必要な作業>
**a)** 線維腫の患者についての提示文を読み、次の問いに答えてください。
(i) Aさんはどこに住んでいますか。
(ii) 近くの歯医者さんはAさんをどこに紹介しましたか。
(iii) Aさんの御主人はネットで何日間調べましたか。
**b)** 線維腫の患者についての提示文に出てくる医療機関をすべて挙げてください。
**c)** 線維腫の患者についての提示文の最後の文に続く部分を書いてください。

提示文>
------------------------------------------------

「あのー、ホームページで見たのですが、そちらでは線維腫をとってくれますか?」と女性の不安気な声が受話器からきこえてきた.
「はい、おとりしておりますが。どういたしました。」余裕のある、落ち着いた当クリニックの受付が答えた.
Aさんは松戸在住の方で、近くの歯医者さんで、舌側縁にできた小さなできものを線維腫と診断されたそうだ。当然とった方が良いということで、大学病院口腔外科を紹介されました。
Aさんは大変な歯科恐怖症。大学病院にいくというだけで精神的にまいってしまう。そこで待っているだけで顔面蒼白となり倒れてしまいかねない。見かねたAさんの御主人はネットで、開業医で、線維腫の取れるところはないかと3日間調べたところ、私のクリニックにぶつかったということです。
確かに、大学病院は時間がかかる。忙しい日々におわれている身では、おっくうになるのも当然でしょう。事実その後Aさんの治療をしてわかったのですが、実にAさんは忙しい。時間をやりくりして予約時間にあわただしくまにあわせているといった風でした。しかしAさんの大学病院恐怖症は、時間がかかるという理由だけではないようです。大学病院がもっている、一種威圧的な雰囲気のため、意志疎通がままならないまま治療される恐怖のようでした。それは、Aさんの自己防衛でもあるのでしょうか。

------------------------------------------------

記録情報>
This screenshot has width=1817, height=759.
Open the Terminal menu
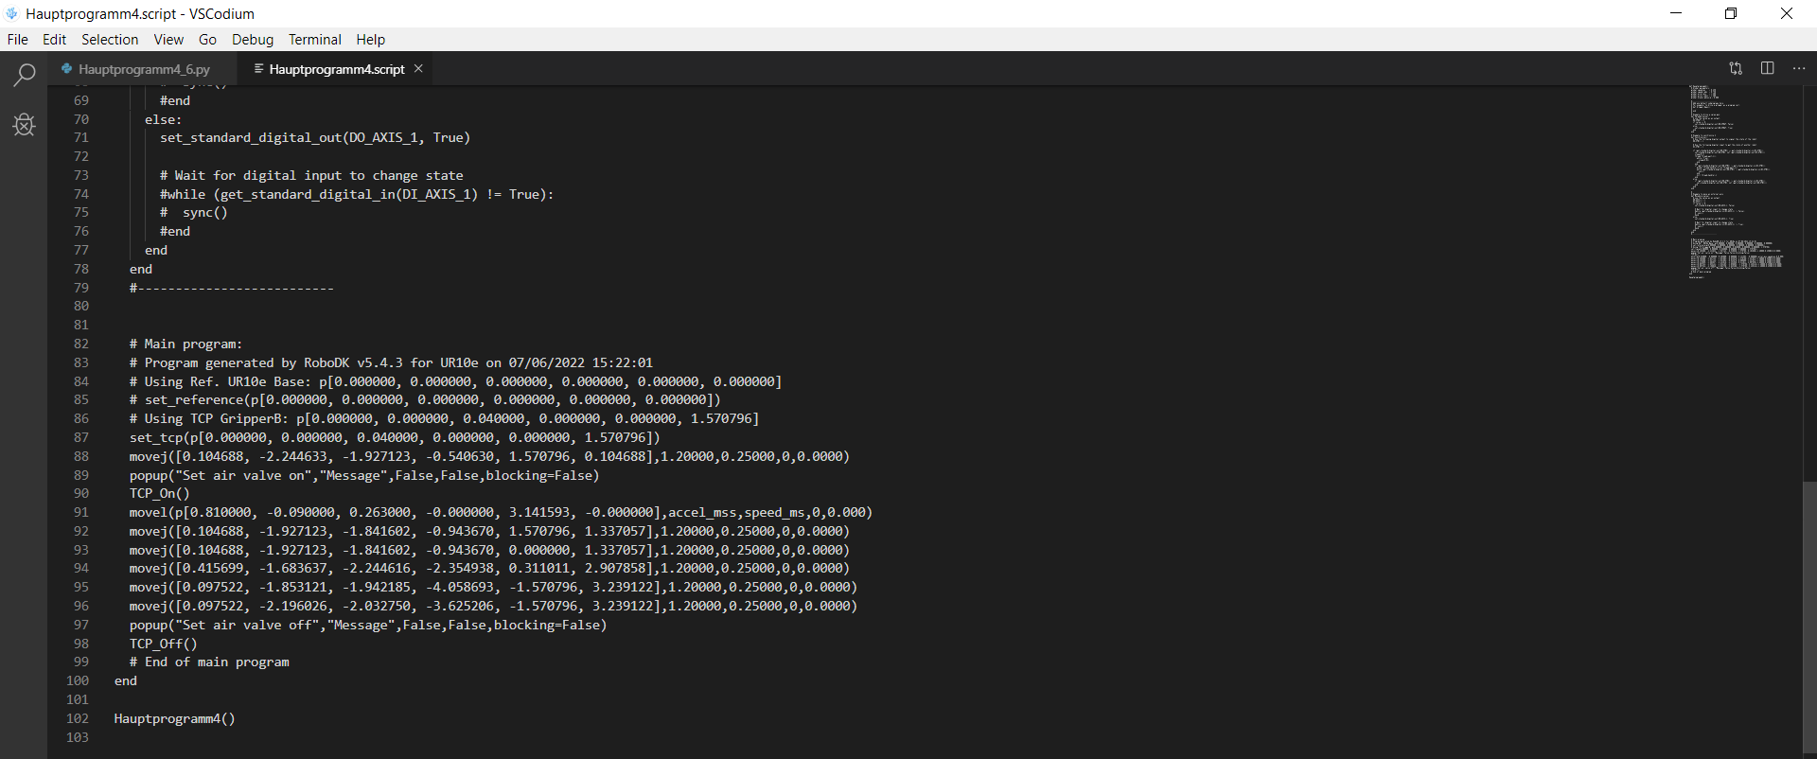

------------------------------------------------

番号付き回答>
**a)**
(i) 松戸
(ii) 大学病院口腔外科
(iii) 3日間

**b)** 近くの歯医者さん、大学病院口腔外科、当クリニック(私のクリニック)

**c)**
Aさんは技術がある程度、担保されるのなら、face to faceでもっとコンビーニアントに治療を受けたいということだったのでしょう。
Aさんの舌をみていただきましょう。
いちべつしただけで、どうも線維腫ではなさそうです。ちょと小さいですネ。勿論、大きさに関係なく、Aさんは気になってしょうがないでしょう。
線維腫というのは、コラーゲン線維と線維芽細胞によってできているものです。一方乳頭腫というのは、上皮の細胞(重層扁平上皮)からできています。いずれも、刺激や炎症があり、その修復の過程でできたものです。勿論、良性腫瘍ですから、全く安心なものです。
Aさんにまず痛くない、10秒程度で終わると確約しました。それでもAさんはこわがっていました。
腫瘍に表面麻酔をしました。待つこと3分。半導体レーザーメスで切除しました。
Aさんに、「本当に全く痛くなかったでしょう」と聞くと「痛くなかった」とかぼそく答えてくれました。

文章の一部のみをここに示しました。